Mamme sempre più 'anziane' in Italia. Continua a crescere l'età media al momento del parto, arrivata a 33,4 anni per le italiane nel 2025 (era 33,3 nel 2024) e 31,4 anni per le cittadine straniere. Ancora una nascita su dieci avviene in ospedali troppo piccoli per garantire sicurezza. E si conferma "il ricorso eccessivo" al cesareo, procedura che lo scorso anno ha riguardato il 29,8% dei parti ma "con notevoli differenze regionali" e "un'elevata propensione" a eseguirlo in cliniche private.

..............................

Prosegui il testo sull'età delle madri al parto in Italia, riprendendo dopo la sua ultima frase.

..............................

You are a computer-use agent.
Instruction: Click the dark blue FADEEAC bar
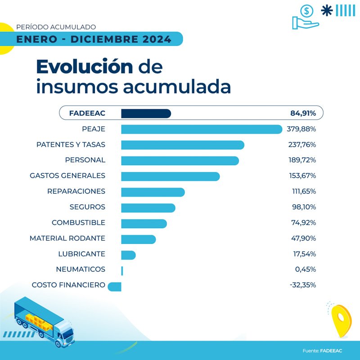click(146, 113)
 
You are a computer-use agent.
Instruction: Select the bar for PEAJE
click(201, 129)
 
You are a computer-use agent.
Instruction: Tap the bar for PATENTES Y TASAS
click(182, 145)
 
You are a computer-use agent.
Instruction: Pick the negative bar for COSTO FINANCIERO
click(115, 285)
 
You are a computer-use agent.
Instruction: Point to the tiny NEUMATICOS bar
click(122, 270)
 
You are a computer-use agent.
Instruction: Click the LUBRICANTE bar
click(128, 255)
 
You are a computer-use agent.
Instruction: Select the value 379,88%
click(301, 129)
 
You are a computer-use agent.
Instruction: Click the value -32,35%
click(302, 285)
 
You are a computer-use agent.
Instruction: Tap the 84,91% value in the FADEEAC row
click(302, 113)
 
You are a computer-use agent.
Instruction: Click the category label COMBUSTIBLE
click(78, 223)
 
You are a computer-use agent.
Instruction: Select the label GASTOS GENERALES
click(68, 176)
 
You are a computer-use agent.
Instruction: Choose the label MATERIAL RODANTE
click(68, 238)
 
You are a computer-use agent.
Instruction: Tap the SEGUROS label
click(87, 207)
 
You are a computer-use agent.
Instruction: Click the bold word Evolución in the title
click(85, 67)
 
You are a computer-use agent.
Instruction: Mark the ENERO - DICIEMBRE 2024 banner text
click(94, 39)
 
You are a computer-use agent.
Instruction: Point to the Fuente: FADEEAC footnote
click(322, 351)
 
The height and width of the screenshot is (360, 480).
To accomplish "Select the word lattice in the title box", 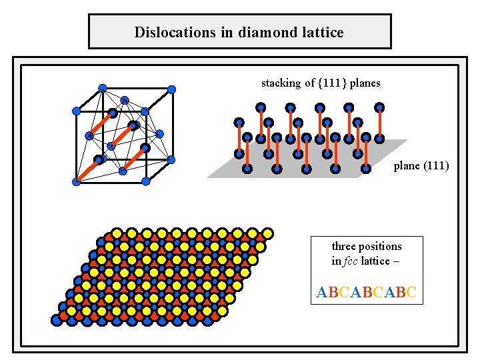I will click(321, 32).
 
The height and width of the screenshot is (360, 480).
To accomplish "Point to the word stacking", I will click(282, 83).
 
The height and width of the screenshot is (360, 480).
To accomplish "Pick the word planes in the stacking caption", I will click(365, 83).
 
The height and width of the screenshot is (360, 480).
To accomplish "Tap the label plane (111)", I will click(421, 165).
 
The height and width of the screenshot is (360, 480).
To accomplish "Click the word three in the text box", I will click(345, 246).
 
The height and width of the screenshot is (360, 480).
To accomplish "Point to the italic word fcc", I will click(350, 261).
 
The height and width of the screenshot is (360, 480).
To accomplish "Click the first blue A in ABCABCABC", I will click(322, 293).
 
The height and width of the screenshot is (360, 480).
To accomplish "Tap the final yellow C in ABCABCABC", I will click(411, 293).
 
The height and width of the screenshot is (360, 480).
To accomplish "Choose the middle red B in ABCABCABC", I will click(367, 293).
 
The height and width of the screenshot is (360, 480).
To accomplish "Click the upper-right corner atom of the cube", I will click(171, 89).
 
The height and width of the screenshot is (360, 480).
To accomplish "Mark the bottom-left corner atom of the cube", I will click(76, 181).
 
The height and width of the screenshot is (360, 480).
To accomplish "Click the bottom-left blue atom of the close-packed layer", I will click(57, 320).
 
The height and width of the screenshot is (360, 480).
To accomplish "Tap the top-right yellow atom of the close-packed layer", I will click(267, 234).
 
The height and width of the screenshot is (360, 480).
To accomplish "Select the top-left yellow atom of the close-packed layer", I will click(115, 234).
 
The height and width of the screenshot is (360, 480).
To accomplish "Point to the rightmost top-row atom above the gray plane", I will click(379, 106).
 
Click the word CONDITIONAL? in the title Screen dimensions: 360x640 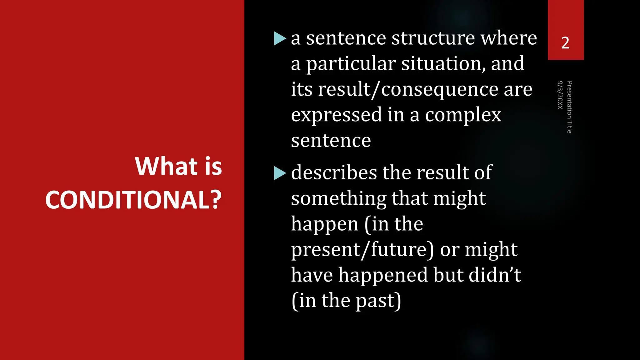[133, 200]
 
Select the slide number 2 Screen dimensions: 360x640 [565, 43]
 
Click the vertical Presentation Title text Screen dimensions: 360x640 [569, 107]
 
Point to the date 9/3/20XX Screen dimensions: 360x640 [560, 95]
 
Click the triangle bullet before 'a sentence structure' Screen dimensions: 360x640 [280, 38]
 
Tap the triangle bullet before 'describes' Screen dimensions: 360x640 [280, 173]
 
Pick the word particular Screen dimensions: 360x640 [351, 64]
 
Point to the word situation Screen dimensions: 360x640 [443, 64]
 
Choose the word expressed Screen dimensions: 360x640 [337, 115]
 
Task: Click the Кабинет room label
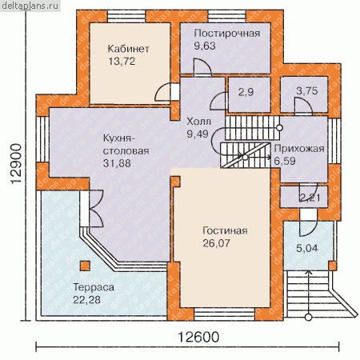click(x=128, y=49)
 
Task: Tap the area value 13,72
click(x=122, y=62)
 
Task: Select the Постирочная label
click(x=227, y=34)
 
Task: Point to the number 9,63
click(x=205, y=46)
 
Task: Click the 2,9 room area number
click(x=246, y=92)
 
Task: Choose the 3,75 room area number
click(x=307, y=91)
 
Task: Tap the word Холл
click(x=198, y=122)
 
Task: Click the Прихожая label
click(x=299, y=149)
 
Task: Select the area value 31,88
click(x=117, y=163)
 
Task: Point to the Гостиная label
click(x=225, y=230)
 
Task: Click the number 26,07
click(x=216, y=243)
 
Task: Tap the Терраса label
click(x=94, y=287)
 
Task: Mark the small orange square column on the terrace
click(x=85, y=266)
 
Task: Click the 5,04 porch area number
click(x=307, y=249)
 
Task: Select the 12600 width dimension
click(x=198, y=338)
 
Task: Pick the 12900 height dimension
click(x=16, y=163)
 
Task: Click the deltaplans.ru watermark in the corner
click(x=30, y=6)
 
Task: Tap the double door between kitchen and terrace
click(x=92, y=209)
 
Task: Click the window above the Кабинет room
click(x=126, y=16)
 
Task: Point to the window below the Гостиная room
click(x=224, y=314)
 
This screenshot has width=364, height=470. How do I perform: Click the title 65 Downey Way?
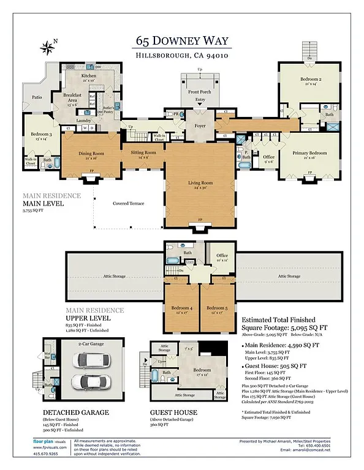pyautogui.click(x=181, y=42)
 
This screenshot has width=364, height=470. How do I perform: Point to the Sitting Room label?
pyautogui.click(x=143, y=154)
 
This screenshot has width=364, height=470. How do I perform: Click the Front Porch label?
pyautogui.click(x=197, y=92)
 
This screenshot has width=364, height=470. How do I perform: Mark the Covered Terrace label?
pyautogui.click(x=129, y=203)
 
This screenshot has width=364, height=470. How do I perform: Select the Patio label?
pyautogui.click(x=37, y=97)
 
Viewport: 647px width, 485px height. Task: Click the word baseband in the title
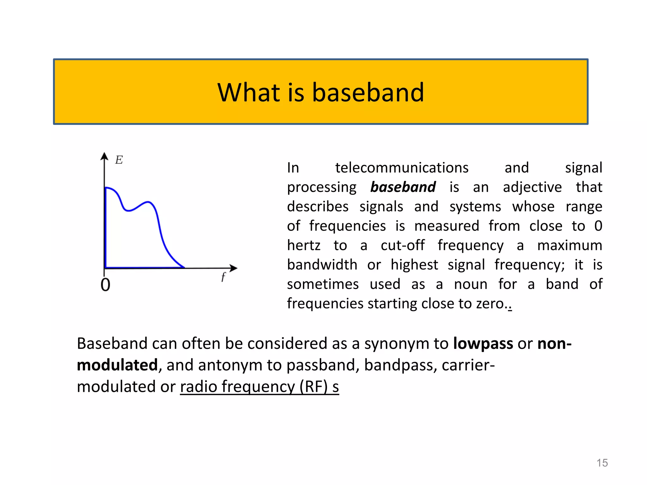(x=368, y=93)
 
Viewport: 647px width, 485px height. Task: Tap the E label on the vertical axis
(x=119, y=160)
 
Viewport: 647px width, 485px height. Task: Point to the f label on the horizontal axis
(x=223, y=277)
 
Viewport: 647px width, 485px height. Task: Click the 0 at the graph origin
(x=105, y=285)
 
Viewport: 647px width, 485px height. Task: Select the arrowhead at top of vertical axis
(x=104, y=156)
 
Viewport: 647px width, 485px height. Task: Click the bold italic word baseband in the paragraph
(x=403, y=187)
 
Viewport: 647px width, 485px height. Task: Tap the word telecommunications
(x=402, y=168)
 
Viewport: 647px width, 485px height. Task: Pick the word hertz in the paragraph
(x=304, y=245)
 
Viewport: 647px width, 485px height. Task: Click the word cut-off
(x=402, y=245)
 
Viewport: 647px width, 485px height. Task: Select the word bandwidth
(x=322, y=265)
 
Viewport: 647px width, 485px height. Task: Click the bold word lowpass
(x=483, y=344)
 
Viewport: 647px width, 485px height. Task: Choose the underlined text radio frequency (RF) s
(x=259, y=387)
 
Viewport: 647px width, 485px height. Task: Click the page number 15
(x=602, y=463)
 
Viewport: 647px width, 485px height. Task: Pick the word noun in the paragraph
(x=470, y=284)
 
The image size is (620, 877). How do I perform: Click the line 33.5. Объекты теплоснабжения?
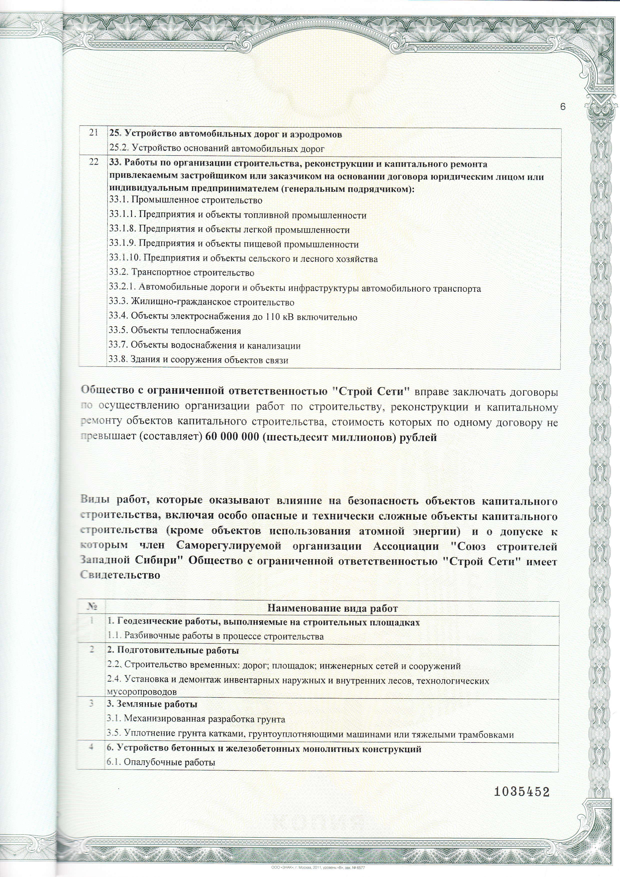coord(175,331)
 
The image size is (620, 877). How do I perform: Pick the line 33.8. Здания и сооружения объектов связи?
coord(198,360)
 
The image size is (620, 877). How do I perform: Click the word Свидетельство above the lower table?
coord(120,575)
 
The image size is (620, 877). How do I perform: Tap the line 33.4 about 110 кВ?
coord(233,317)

..............................

● RISULTATO
A raccontare come si nasce in Italia è il Rapporto sull'evento nascita realizzato dal ministero della Salute, basato sul flusso informativo del Certificato di Assistenza al Parto 2025. In accordo con le linee guida nazionali e internazionali, gli ultimi anni mostrano una tendenza alla diminuzione dei tagli cesarei. Se però rappresentano il 28% dei parti negli ospedali pubblici, la percentuale sale al 45% nelle case di cura accreditate, evidenzia il ministero. Resta alla Campania la maglia nera: vi si ricorre nel 43,7% dei casi, seguita da Sicilia e Sardegna (39%), Lazio (37%) e Calabria (34,8%); mentre sono al nord le regioni che li effettuano meno, a partire dalla Toscana (16%).
Prosegue il calo delle nascite: nel 2025 ne sono registrate 353.240, contro le 370.577 del 2024, e circa il 20,7% delle partorienti è di cittadinanza non italiana.